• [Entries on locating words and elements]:
(begin)

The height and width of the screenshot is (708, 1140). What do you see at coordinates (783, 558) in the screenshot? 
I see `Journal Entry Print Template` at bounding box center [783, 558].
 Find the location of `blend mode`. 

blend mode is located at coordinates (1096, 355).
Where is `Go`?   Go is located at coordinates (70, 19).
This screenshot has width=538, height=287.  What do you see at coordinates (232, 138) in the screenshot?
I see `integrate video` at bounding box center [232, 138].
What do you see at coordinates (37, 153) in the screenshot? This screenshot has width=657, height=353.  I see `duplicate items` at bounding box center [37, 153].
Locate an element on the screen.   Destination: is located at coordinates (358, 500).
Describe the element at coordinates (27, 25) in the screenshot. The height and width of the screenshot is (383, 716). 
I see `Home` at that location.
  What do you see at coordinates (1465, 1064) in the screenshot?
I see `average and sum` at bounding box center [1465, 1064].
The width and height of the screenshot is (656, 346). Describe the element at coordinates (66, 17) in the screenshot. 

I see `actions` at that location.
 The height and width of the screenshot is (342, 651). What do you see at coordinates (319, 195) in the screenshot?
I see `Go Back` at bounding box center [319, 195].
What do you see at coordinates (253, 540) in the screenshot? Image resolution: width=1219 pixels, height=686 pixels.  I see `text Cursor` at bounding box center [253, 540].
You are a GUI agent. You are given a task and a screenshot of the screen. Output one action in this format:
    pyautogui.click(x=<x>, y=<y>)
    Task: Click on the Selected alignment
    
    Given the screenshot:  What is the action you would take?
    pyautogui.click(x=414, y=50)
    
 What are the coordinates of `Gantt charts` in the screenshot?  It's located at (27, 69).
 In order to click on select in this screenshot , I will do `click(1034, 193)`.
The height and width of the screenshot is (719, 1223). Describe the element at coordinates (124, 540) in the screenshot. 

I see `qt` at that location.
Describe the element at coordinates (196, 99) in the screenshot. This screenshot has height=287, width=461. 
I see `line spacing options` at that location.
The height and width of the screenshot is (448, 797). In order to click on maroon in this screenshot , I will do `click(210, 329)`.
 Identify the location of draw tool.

(end)

Please replace each "Describe the element" in the data with "Name the element" and leave everything else unchanged.

• [Final result]:
The height and width of the screenshot is (708, 1140). What do you see at coordinates (783, 558) in the screenshot? 
I see `Journal Entry Print Template` at bounding box center [783, 558].
 Find the location of `blend mode`. 

blend mode is located at coordinates (1096, 355).
Where is `Go`?   Go is located at coordinates (70, 19).
This screenshot has width=538, height=287.  What do you see at coordinates (232, 138) in the screenshot?
I see `integrate video` at bounding box center [232, 138].
What do you see at coordinates (37, 153) in the screenshot? This screenshot has width=657, height=353.  I see `duplicate items` at bounding box center [37, 153].
Locate an element on the screen.   Destination: is located at coordinates (358, 500).
Name the element at coordinates (27, 25) in the screenshot. The height and width of the screenshot is (383, 716). 
I see `Home` at that location.
  What do you see at coordinates (1465, 1064) in the screenshot?
I see `average and sum` at bounding box center [1465, 1064].
The width and height of the screenshot is (656, 346). Name the element at coordinates (66, 17) in the screenshot. 

I see `actions` at that location.
 The height and width of the screenshot is (342, 651). What do you see at coordinates (319, 195) in the screenshot?
I see `Go Back` at bounding box center [319, 195].
What do you see at coordinates (253, 540) in the screenshot? Image resolution: width=1219 pixels, height=686 pixels.  I see `text Cursor` at bounding box center [253, 540].
You are a GUI agent. You are given a task and a screenshot of the screen. Output one action in this format:
    pyautogui.click(x=<x>, y=<y>)
    Task: Click on the Selected alignment
    
    Given the screenshot:  What is the action you would take?
    pyautogui.click(x=414, y=50)
    
 What are the coordinates of `Gantt charts` in the screenshot?  It's located at (27, 69).
 In order to click on select in this screenshot , I will do `click(1034, 193)`.
The height and width of the screenshot is (719, 1223). Name the element at coordinates (124, 540) in the screenshot. 

I see `qt` at that location.
Name the element at coordinates (196, 99) in the screenshot. This screenshot has height=287, width=461. 
I see `line spacing options` at that location.
The height and width of the screenshot is (448, 797). In order to click on maroon in this screenshot , I will do `click(210, 329)`.
 Identify the location of draw tool.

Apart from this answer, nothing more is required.